Scientists are working on genetically engineered laser-controlled brain cells. You could take the adjectives from five scifi books, roll them into a ball and shoot them through a hyperbole gun and STILL not come up with something so incredible sounding. The work could utterly revolutionize neurotherapy, psychology, and the goopy goo of "you" inside that bone basket you carry around on top of your neck.
Stanford scientist Dr Deisseroth and colleagues work on the awesome idea of "optogenetics", re-engineering cells to be controlled by light. This means they can access deep brain tissues with needles and fiber-optics, instead of the traditional knives and implants that make brain surgery such a serious proposition.
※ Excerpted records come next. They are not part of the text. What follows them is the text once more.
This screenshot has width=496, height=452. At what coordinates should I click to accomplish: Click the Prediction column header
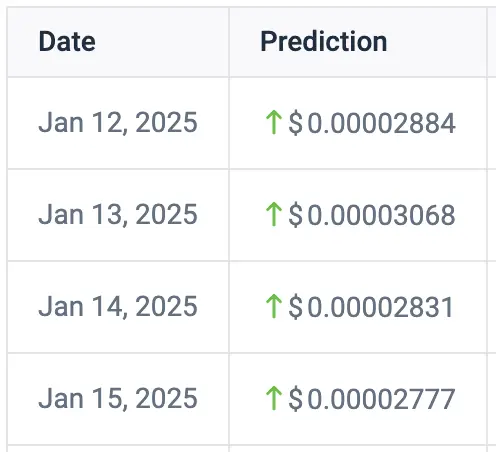[x=324, y=41]
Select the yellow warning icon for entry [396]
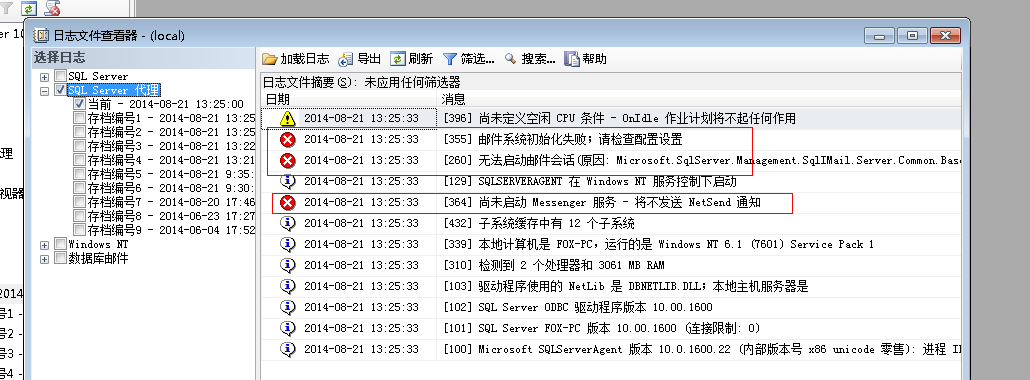 [x=287, y=118]
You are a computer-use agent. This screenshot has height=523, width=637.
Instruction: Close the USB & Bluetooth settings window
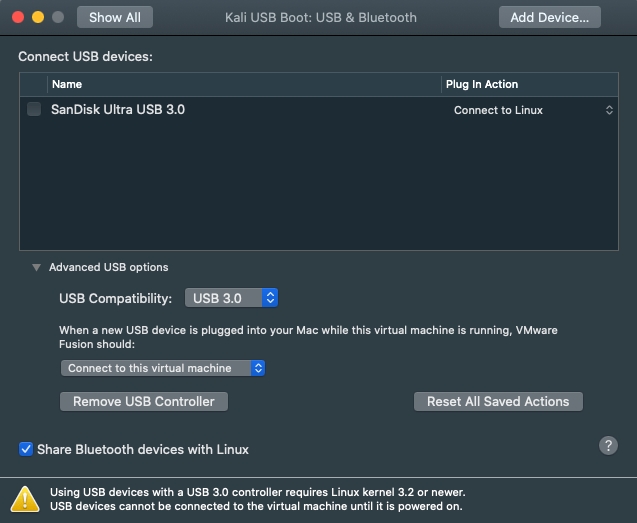[18, 17]
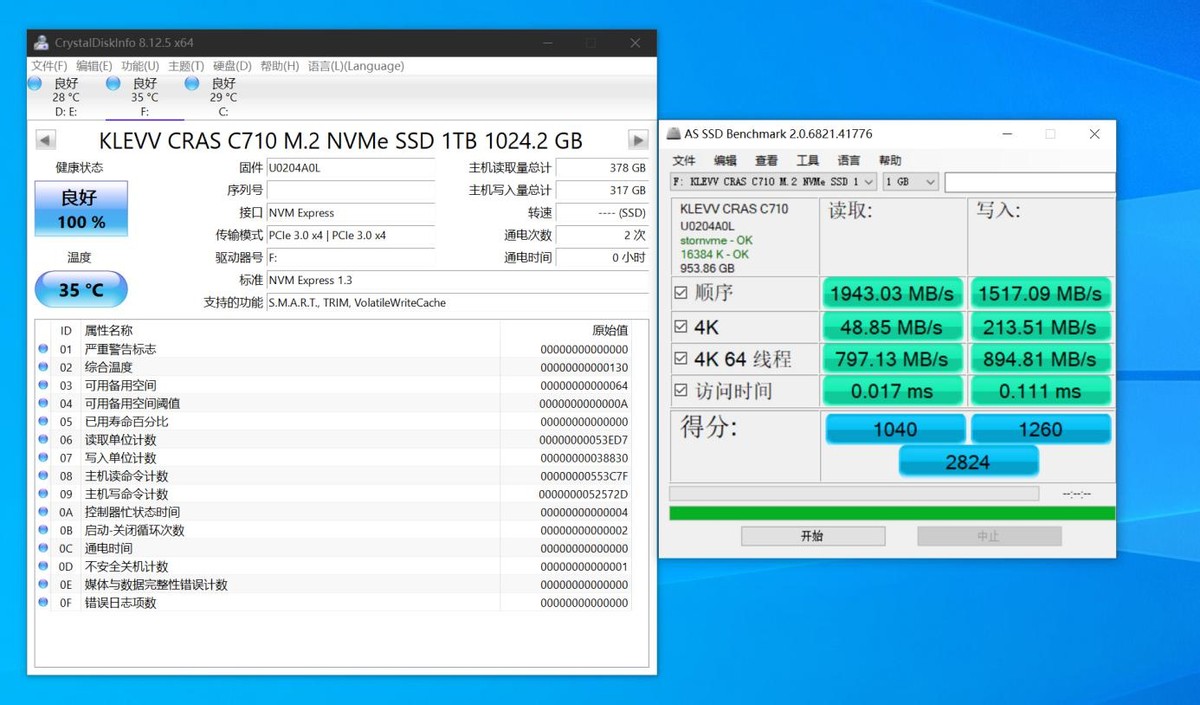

Making the science sound even more fictiony, the genes which have been virally injected into existing cells are derived from light-sensitive algae and some salt-dwelling extremophiles (lifeforms capable of surviving in environments fatal to almost everything else.) If movie logic is to be believed, this would turn the patient into a infectiously shambling photosynthetic plant-zombie who raids kitchens. Luckily it isn't, and instead you end up with a brain structure that can be turned on or off by pulses of yellow or blue light (giving a whole new meaning to "feeling blue.")
The work is progressing well in trials on mice, and turns up in Nature every time they decide to report something - so at least somebody knows that "Method of mood control via laser, including moods other than 'vaporized'", is a big deal.